[[ PROVIDED DATA open ]]
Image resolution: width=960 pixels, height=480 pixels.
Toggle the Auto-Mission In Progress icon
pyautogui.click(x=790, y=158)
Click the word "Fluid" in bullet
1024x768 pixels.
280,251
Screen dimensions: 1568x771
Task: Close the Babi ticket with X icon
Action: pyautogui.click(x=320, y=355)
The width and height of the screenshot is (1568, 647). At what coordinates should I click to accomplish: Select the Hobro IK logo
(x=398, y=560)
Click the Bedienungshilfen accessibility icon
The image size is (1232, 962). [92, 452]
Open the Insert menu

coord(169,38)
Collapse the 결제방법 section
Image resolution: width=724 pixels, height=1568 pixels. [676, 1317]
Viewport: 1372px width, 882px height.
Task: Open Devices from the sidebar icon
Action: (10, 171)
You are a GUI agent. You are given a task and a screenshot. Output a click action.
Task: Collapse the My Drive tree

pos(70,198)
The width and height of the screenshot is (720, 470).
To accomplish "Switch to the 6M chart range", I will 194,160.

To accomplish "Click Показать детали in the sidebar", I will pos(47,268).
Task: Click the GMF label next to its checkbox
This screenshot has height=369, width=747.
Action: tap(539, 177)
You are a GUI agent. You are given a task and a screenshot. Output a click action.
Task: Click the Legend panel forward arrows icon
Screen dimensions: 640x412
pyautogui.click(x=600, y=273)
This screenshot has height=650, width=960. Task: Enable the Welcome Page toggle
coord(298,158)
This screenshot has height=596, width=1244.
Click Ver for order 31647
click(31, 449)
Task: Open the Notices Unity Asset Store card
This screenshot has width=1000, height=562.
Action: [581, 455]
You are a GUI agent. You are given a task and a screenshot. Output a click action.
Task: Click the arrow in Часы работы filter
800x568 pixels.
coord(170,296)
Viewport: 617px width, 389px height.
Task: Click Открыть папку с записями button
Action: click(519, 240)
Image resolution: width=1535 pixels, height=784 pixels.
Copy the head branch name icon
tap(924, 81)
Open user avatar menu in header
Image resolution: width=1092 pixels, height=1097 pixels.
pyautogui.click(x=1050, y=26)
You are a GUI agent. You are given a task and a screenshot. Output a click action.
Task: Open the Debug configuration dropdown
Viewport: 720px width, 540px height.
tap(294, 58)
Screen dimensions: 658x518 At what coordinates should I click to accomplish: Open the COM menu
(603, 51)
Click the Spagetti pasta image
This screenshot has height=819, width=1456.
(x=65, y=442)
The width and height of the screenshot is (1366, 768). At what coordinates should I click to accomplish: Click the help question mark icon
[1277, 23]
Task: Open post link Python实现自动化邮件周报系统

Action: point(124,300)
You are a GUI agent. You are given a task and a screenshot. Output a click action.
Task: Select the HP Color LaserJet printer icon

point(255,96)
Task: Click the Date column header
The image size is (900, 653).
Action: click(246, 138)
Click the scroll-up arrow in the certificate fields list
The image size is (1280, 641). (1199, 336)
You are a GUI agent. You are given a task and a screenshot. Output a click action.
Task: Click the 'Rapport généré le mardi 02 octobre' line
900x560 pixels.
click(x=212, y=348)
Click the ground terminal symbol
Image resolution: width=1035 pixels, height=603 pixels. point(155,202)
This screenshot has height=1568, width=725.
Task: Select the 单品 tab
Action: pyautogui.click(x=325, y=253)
[[ PROVIDED DATA closed ]]
* [PROBLEM STATEMENT]
Set down all of the records shown above once more, exactly.

* [WRITTEN RESPONSE]
Image resolution: width=960 pixels, height=480 pixels.
Toggle the Auto-Mission In Progress icon
pyautogui.click(x=790, y=158)
Click the word "Fluid" in bullet
1024x768 pixels.
280,251
Screen dimensions: 1568x771
Task: Close the Babi ticket with X icon
Action: pyautogui.click(x=320, y=355)
The width and height of the screenshot is (1568, 647). At what coordinates should I click to accomplish: Select the Hobro IK logo
(x=398, y=560)
Click the Bedienungshilfen accessibility icon
The image size is (1232, 962). [92, 452]
Open the Insert menu

coord(169,38)
Collapse the 결제방법 section
Image resolution: width=724 pixels, height=1568 pixels. [676, 1317]
Viewport: 1372px width, 882px height.
Task: Open Devices from the sidebar icon
Action: (10, 171)
You are a GUI agent. You are given a task and a screenshot. Output a click action.
Task: Collapse the My Drive tree

pos(70,198)
The width and height of the screenshot is (720, 470).
To accomplish "Switch to the 6M chart range", I will 194,160.

To accomplish "Click Показать детали in the sidebar", I will pos(47,268).
Task: Click the GMF label next to its checkbox
This screenshot has height=369, width=747.
Action: tap(539, 177)
You are a GUI agent. You are given a task and a screenshot. Output a click action.
Task: Click the Legend panel forward arrows icon
Screen dimensions: 640x412
pyautogui.click(x=600, y=273)
This screenshot has height=650, width=960. Task: Enable the Welcome Page toggle
coord(298,158)
This screenshot has height=596, width=1244.
Click Ver for order 31647
click(31, 449)
Task: Open the Notices Unity Asset Store card
This screenshot has width=1000, height=562.
Action: [581, 455]
You are a GUI agent. You are given a task and a screenshot. Output a click action.
Task: Click the arrow in Часы работы filter
800x568 pixels.
coord(170,296)
Viewport: 617px width, 389px height.
Task: Click Открыть папку с записями button
Action: click(519, 240)
Image resolution: width=1535 pixels, height=784 pixels.
Copy the head branch name icon
tap(924, 81)
Open user avatar menu in header
Image resolution: width=1092 pixels, height=1097 pixels.
pyautogui.click(x=1050, y=26)
You are a GUI agent. You are given a task and a screenshot. Output a click action.
Task: Open the Debug configuration dropdown
Viewport: 720px width, 540px height.
tap(294, 58)
Screen dimensions: 658x518 At what coordinates should I click to accomplish: Open the COM menu
(603, 51)
Click the Spagetti pasta image
This screenshot has height=819, width=1456.
(x=65, y=442)
The width and height of the screenshot is (1366, 768). At what coordinates should I click to accomplish: Click the help question mark icon
[1277, 23]
Task: Open post link Python实现自动化邮件周报系统

Action: point(124,300)
You are a GUI agent. You are given a task and a screenshot. Output a click action.
Task: Select the HP Color LaserJet printer icon

point(255,96)
Task: Click the Date column header
The image size is (900, 653).
Action: click(246, 138)
Click the scroll-up arrow in the certificate fields list
The image size is (1280, 641). (1199, 336)
You are a GUI agent. You are given a task and a screenshot. Output a click action.
Task: Click the 'Rapport généré le mardi 02 octobre' line
900x560 pixels.
click(x=212, y=348)
Click the ground terminal symbol
Image resolution: width=1035 pixels, height=603 pixels. point(155,202)
This screenshot has height=1568, width=725.
Task: Select the 单品 tab
Action: pyautogui.click(x=325, y=253)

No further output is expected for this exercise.